Sia ben chiaro, i “momenti no” li abbiamo tutti, ma ognuno reagisce a modo suo. C’è chi si deprime e rimane come paralizzato di fronte alle circostanze difficili e chi, prendendo la situazione in mano, dà un senso alla sua resilienza.
La resilienza, in fin dei conti, è la persistenza della positività anche in situazioni negative. Allenarsi a interpretare i momenti neri come eventi sempre e comunque circoscritti e temporanei richiede l’adozione di un metodo. Da qualsiasi trasformazione, ancorché minacciosa, è possibile ricavare un’opportunità. Non esistono i problemi, esistono le sfide.
Mettiamo nero su bianco i risultati
Una situazione spaventosa o un fatto improvviso ci provocano ansia e come prima reazione ci arrovelliamo immediatamente su come uscirne. Il risultato che ne ricaviamo è quello di accumulare ulteriore ansia.
Prima di fare qualsiasi cosa, un valido aiuto deriva dallo scrivere i successi che abbiamo ottenuto fino a quel momento. Vederli sotto gli occhi aumenta la fiducia in noi stessi e, di converso, attenua la paura di non farcela.
Potrebbe andare peggio così? Sì, ma anche no
Immaginare scenari peggiori di quello che realmente stiamo fronteggiando ci farà capire che molto difficilmente, anche nella peggiore delle ipotesi, non succederà la fine del mondo. E nemmeno segnerà il tramonto della nostra carriera professionale.
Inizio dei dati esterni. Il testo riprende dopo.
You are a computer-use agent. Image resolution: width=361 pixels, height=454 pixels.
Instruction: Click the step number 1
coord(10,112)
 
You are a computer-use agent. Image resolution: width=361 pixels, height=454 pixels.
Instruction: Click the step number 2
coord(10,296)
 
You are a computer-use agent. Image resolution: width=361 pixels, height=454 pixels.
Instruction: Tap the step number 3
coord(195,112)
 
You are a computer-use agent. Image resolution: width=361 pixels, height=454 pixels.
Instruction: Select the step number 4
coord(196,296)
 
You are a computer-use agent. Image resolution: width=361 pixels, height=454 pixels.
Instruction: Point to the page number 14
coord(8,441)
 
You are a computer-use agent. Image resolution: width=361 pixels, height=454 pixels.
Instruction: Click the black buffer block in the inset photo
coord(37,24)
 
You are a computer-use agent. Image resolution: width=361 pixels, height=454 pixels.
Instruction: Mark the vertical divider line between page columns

Certo, avvertiremo un forte dolore interiore, ma durerà poco. Il tempo necessario perché tutta la nostra paura diventi l’energia necessaria per migliorare.
Un dettaglio ci salverà
Il panico è mille cose tutte insieme. Sono le persone sedute nella sala dove dobbiamo fare la nostra presentazione, sono le decine di email inevase, sono i compiti (tutti urgenti) della giornata. Insomma, un guazzabuglio di inquietudini che prende la forma di una valanga pronta a travolgerci.
L’uscita di sicurezza è rappresentata dalla concentrazione. E questa si trova nella messa a fuoco di un dettaglio (per esempio, un oggetto che ha qualcuno nella sala), nel cominciare ad aprire un’email fra le tante che languono nella posta in arrivo, nel decidere quale compito affrontare per primo.
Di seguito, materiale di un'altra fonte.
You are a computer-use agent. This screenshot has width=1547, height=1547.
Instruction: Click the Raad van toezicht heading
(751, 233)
Scendiamo dalla ruota del criceto
Pensare troppo a una situazione che ci preoccupa è il modo migliore per restarne intrappolati.
Dobbiamo parlare in pubblico? Ok, svuotiamo la mente (ad esempio, parliamo con qualcuno di altre questioni) e andiamo. Tutto il contrario di quello che ci succede di solito, ovvero pensiamo continuamente alla paura di farlo. Il risultato? Maggiore paura.
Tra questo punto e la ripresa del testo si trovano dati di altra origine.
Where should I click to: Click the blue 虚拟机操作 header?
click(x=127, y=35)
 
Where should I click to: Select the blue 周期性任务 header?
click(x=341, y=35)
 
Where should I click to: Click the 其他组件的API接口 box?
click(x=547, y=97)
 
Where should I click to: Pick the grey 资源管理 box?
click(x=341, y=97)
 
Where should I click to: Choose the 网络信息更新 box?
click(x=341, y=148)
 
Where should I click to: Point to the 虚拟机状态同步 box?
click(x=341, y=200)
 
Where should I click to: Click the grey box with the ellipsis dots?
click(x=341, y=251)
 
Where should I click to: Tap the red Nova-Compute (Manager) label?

Non dimentichiamoci di respirare
Respirare è un fatto naturale, un automatismo fisiologico cui non dobbiamo pensare. Tuttavia, quando ci concentriamo su questo meccanismo vitale fondamentale scopriamo i suoi effetti rilassanti. Bastano pochi minuti per lenire lo stress e recuperare la nostra positività.
Giochiamo d’anticipo
Lo sappiamo già, la paura è paralizzante. Come se non bastasse, ci annebbia i pensieri e rallenta i nostri processi decisionali.
Pertanto, identificare la sensazione di panico prima che arrivi a livelli molto intensi, è essenziale per mantenere la lucidità necessaria che occorre nei momenti di sbalordimento.
Quando avvertiamo che stiamo perdendo il controllo della situazione, impediamo alla mente di vagare in maniera irrazionale. Ciò che ci turba, spesso sono cose che abbiamo già risolto e che possiamo risolvere di nuovo. I dubbi sono solo nella nostra testa.
Investiamo nella persona che conosciamo meglio, noi
“Non posso farlo” è probabilmente il peggior danno che infliggiamo alla nostra intelligenza. Ciò che difetta non sono mai le risorse, i titoli o perfino il tempo, quello che ci limita è sempre la mancanza di motivazioni.
Investire su noi stessi significa dare un senso a quello che facciamo. E perché questo significato sia utile a noi e agli altri c’è bisogno di passione. Di tanta passione.